(GIVEN REQUEST)
Gather every line from the entries below that contains the string "screenshot", and copy each such line in full.

(PROVIDED INFORMATION)
#####
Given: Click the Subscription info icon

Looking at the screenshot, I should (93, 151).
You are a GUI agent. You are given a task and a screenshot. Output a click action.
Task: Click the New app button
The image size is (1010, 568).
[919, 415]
#####
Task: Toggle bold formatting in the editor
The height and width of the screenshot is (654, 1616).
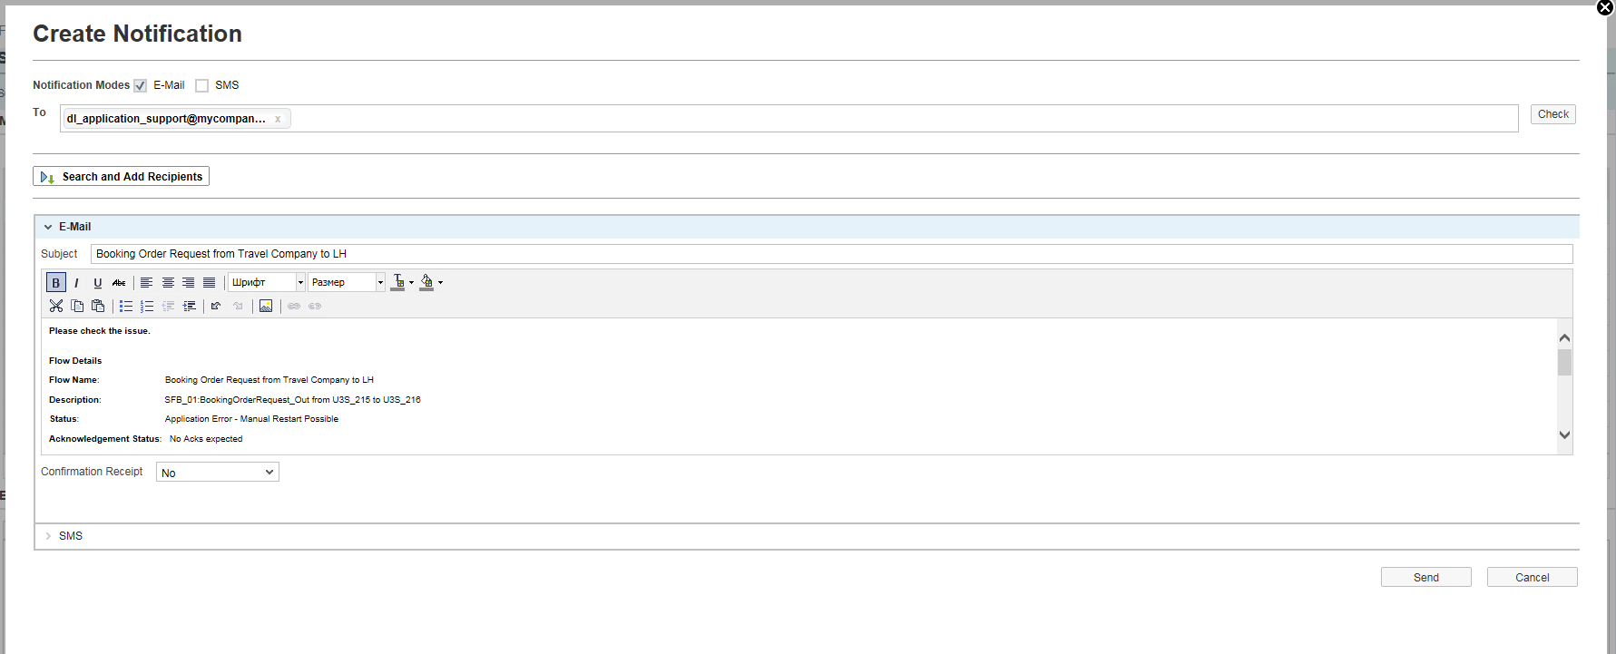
#####
(RESPONSE)
Looking at the screenshot, I should (93, 151).
You are a GUI agent. You are given a task and a screenshot. Output a click action.
The height and width of the screenshot is (654, 1616).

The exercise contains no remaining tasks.